== Stored records

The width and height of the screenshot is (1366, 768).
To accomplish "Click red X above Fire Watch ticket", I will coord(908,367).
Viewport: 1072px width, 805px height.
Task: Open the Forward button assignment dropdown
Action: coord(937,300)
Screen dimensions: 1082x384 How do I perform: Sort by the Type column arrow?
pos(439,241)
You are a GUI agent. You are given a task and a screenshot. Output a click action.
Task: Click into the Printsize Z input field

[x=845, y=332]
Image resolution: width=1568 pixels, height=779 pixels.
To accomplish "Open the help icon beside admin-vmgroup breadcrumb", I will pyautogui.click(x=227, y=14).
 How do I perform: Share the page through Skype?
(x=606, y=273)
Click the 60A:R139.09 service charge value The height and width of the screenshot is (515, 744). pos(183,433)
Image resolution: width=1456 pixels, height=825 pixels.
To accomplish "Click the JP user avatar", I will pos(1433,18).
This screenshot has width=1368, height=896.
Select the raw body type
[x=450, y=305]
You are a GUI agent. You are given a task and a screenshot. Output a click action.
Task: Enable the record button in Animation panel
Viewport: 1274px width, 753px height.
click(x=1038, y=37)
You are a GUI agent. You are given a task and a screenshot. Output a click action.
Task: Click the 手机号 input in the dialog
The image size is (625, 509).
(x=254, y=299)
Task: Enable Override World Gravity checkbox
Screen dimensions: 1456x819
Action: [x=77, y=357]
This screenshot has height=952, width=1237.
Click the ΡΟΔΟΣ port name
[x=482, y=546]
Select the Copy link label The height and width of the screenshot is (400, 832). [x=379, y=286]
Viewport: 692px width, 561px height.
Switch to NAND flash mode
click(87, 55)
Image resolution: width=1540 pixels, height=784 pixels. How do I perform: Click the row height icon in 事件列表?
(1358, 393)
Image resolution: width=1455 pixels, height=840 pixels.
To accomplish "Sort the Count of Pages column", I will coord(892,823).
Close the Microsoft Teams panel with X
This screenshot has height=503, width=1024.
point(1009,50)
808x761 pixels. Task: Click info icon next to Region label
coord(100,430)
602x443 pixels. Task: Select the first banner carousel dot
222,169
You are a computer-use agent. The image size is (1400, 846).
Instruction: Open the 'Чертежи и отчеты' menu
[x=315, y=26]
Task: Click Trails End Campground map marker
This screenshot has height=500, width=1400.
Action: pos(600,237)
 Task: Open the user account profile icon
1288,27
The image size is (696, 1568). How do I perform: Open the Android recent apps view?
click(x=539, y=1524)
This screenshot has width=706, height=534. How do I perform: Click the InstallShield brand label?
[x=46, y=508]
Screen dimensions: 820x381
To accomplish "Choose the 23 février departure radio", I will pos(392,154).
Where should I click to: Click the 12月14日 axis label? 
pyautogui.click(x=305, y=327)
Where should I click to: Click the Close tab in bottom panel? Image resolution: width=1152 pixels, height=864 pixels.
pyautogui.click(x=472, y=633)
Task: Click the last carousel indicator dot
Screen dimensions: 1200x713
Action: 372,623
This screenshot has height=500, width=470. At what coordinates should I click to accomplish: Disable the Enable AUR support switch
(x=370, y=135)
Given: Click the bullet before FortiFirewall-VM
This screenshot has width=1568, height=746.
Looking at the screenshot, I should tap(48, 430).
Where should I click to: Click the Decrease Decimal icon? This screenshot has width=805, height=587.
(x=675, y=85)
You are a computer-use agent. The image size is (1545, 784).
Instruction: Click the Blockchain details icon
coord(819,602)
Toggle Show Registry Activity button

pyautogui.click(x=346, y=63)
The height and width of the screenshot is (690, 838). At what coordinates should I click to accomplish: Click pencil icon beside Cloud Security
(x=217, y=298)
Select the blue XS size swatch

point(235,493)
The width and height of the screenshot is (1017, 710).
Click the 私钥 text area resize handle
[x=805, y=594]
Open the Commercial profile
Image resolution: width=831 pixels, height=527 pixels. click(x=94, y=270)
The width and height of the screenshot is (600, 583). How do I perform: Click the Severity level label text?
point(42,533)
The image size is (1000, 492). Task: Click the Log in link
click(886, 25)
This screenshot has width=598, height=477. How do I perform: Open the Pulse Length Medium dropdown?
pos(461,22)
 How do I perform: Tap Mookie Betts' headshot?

====

## What to work on
Return every one of the lines above word for word, changing nothing.

## Final answer
The width and height of the screenshot is (1366, 768).
To accomplish "Click red X above Fire Watch ticket", I will coord(908,367).
Viewport: 1072px width, 805px height.
Task: Open the Forward button assignment dropdown
Action: coord(937,300)
Screen dimensions: 1082x384 How do I perform: Sort by the Type column arrow?
pos(439,241)
You are a GUI agent. You are given a task and a screenshot. Output a click action.
Task: Click into the Printsize Z input field

[x=845, y=332]
Image resolution: width=1568 pixels, height=779 pixels.
To accomplish "Open the help icon beside admin-vmgroup breadcrumb", I will pyautogui.click(x=227, y=14).
 How do I perform: Share the page through Skype?
(x=606, y=273)
Click the 60A:R139.09 service charge value The height and width of the screenshot is (515, 744). pos(183,433)
Image resolution: width=1456 pixels, height=825 pixels.
To accomplish "Click the JP user avatar", I will pos(1433,18).
This screenshot has width=1368, height=896.
Select the raw body type
[x=450, y=305]
You are a GUI agent. You are given a task and a screenshot. Output a click action.
Task: Enable the record button in Animation panel
Viewport: 1274px width, 753px height.
click(x=1038, y=37)
You are a GUI agent. You are given a task and a screenshot. Output a click action.
Task: Click the 手机号 input in the dialog
The image size is (625, 509).
(x=254, y=299)
Task: Enable Override World Gravity checkbox
Screen dimensions: 1456x819
Action: [x=77, y=357]
This screenshot has height=952, width=1237.
Click the ΡΟΔΟΣ port name
[x=482, y=546]
Select the Copy link label The height and width of the screenshot is (400, 832). [x=379, y=286]
Viewport: 692px width, 561px height.
Switch to NAND flash mode
click(87, 55)
Image resolution: width=1540 pixels, height=784 pixels. How do I perform: Click the row height icon in 事件列表?
(1358, 393)
Image resolution: width=1455 pixels, height=840 pixels.
To accomplish "Sort the Count of Pages column", I will coord(892,823).
Close the Microsoft Teams panel with X
This screenshot has height=503, width=1024.
point(1009,50)
808x761 pixels. Task: Click info icon next to Region label
coord(100,430)
602x443 pixels. Task: Select the first banner carousel dot
222,169
You are a computer-use agent. The image size is (1400, 846).
Instruction: Open the 'Чертежи и отчеты' menu
[x=315, y=26]
Task: Click Trails End Campground map marker
This screenshot has height=500, width=1400.
Action: pos(600,237)
 Task: Open the user account profile icon
1288,27
The image size is (696, 1568). How do I perform: Open the Android recent apps view?
click(x=539, y=1524)
This screenshot has width=706, height=534. How do I perform: Click the InstallShield brand label?
[x=46, y=508]
Screen dimensions: 820x381
To accomplish "Choose the 23 février departure radio", I will pos(392,154).
Where should I click to: Click the 12月14日 axis label? 
pyautogui.click(x=305, y=327)
Where should I click to: Click the Close tab in bottom panel? Image resolution: width=1152 pixels, height=864 pixels.
pyautogui.click(x=472, y=633)
Task: Click the last carousel indicator dot
Screen dimensions: 1200x713
Action: 372,623
This screenshot has height=500, width=470. At what coordinates should I click to accomplish: Disable the Enable AUR support switch
(x=370, y=135)
Given: Click the bullet before FortiFirewall-VM
This screenshot has width=1568, height=746.
Looking at the screenshot, I should tap(48, 430).
Where should I click to: Click the Decrease Decimal icon? This screenshot has width=805, height=587.
(x=675, y=85)
You are a computer-use agent. The image size is (1545, 784).
Instruction: Click the Blockchain details icon
coord(819,602)
Toggle Show Registry Activity button

pyautogui.click(x=346, y=63)
The height and width of the screenshot is (690, 838). At what coordinates should I click to accomplish: Click pencil icon beside Cloud Security
(x=217, y=298)
Select the blue XS size swatch

point(235,493)
The width and height of the screenshot is (1017, 710).
Click the 私钥 text area resize handle
[x=805, y=594]
Open the Commercial profile
Image resolution: width=831 pixels, height=527 pixels. click(x=94, y=270)
The width and height of the screenshot is (600, 583). How do I perform: Click the Severity level label text?
point(42,533)
The image size is (1000, 492). Task: Click the Log in link
click(886, 25)
This screenshot has width=598, height=477. How do I perform: Open the Pulse Length Medium dropdown?
pos(461,22)
 How do I perform: Tap Mookie Betts' headshot?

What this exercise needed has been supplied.